* [Selected extract]:
Novel NewAmidst the contention the STM quietly bides its time

Generations of Black people from various parts of the world have written or told their stories about when and why Union United Church was established, and why it has special meaning to them.
There are many versions, but when all is said and done, all will invariably agree that the historic church was established over a hundred years ago as a haven from the nefarious social forces of the day who weren’t open, let alone welcoming, of the presence of Black people in their particular houses of worship or the human landscape.
Which is why, in keeping with popular consensus, Union United Church was established at the turn of the last century. Not only as a place of worship, but also as a haven for Black people where they could find spiritual as well as social refuge.
But, still in the wake of its 100th year anniversary celebration, Union has been experiencing many trials and tribulations… Call it continuing internal upheaval, which has only served to alienate many of the one-time faithful.
Too bad!
Many spiritual leaders have shepherded the Union United Church congregation over the decades and generations, all of whom have impacted the church in different ways, and for better or worse as it were. Reverends Este, Gabourel, Bigby, Gray are just some of the most recent names that have had an impact on the church over its hundred plus years history—some more than others.

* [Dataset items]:

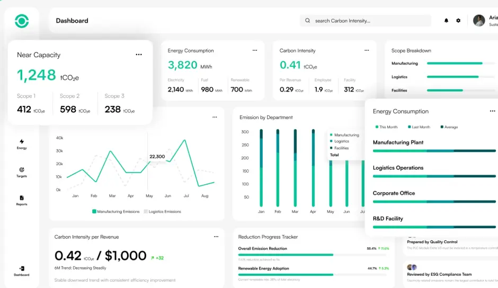
Task: Click the search magnifier icon
Action: (x=307, y=21)
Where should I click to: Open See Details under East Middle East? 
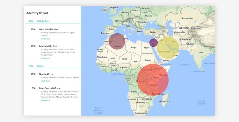[x=45, y=58]
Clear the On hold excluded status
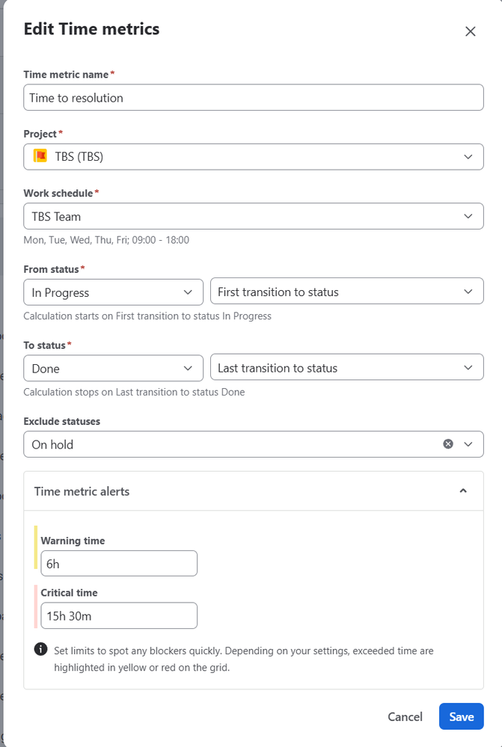 pos(448,444)
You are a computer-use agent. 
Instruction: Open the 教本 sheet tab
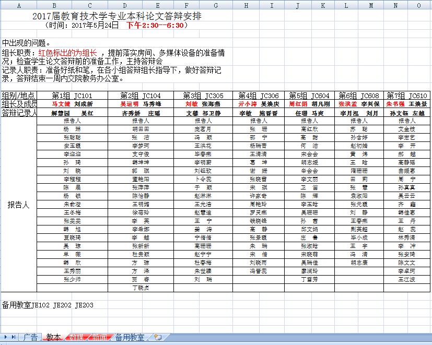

* [Activity A]:
Which reverends does the article on Union United Church name as recent spiritual leaders of the church?
* [Activity B]:
Write the next part of the article on Union United Church, starting after its final sentence.

* [Answer area A]:
Este, Gabourel, Bigby, Gray

* [Answer area B]:
Gray’s untimely and un-ceremonial departure—under a cloud of grey—space was created for a new beginning. In the interim a power vacuum was created at Union United Church, invariably allowing for the creation of polarizing forces and disunity and discontent within the church as the powers-that-be awaited a new fulltime shepherd.
Following an extensive and extended months-long search, the faithful heralded the arrival of a new (and the current) spiritual leader, Rev. Emmanuel Ofori, with great expectation.
Exit the immediate past and enter a new and hopefully brighter era in the history of the church. His first job was to oversee a move to a temporary location to allow for urgent repairs to the historic building, giving rise to a sense of uncertainty amidst what has been an extended fundraising campaign at the church.
All the while, there was growing contention amidst the congregation as the respective polarizing forces coalesced (in their power vacuums).
The result? Rumours of animosity, backstabbing and contention in the church, people unable to evoke Rodney King’s sentiment “[…]” Then there was that semblance of “spiritual refugees” ascribed to a certain segment of a “diminishing congregation,” as some say, blamed in part on the new shepherd who simply didn’t, or never made an attempt, to connect to the Black community.
His spiritual vision and ideology were seemingly at odds with many, which served to generate more “spiritual toxicity” instead of harmony in the venerable institution.
What especially angered many of the church family was the fact that when they were scheduled to return home the shepherd was away. Check the optics of a flock of sheep finding their way home without a shepherd.
There’s a raw feeling among many of the faithful (like a scab) that he deserted his flock when the church needed him most. Regardless of personal affairs, it was incumbent on him to be there to take his people home. He wasn’t. That left a sour taste in the mouths of many of the faithful.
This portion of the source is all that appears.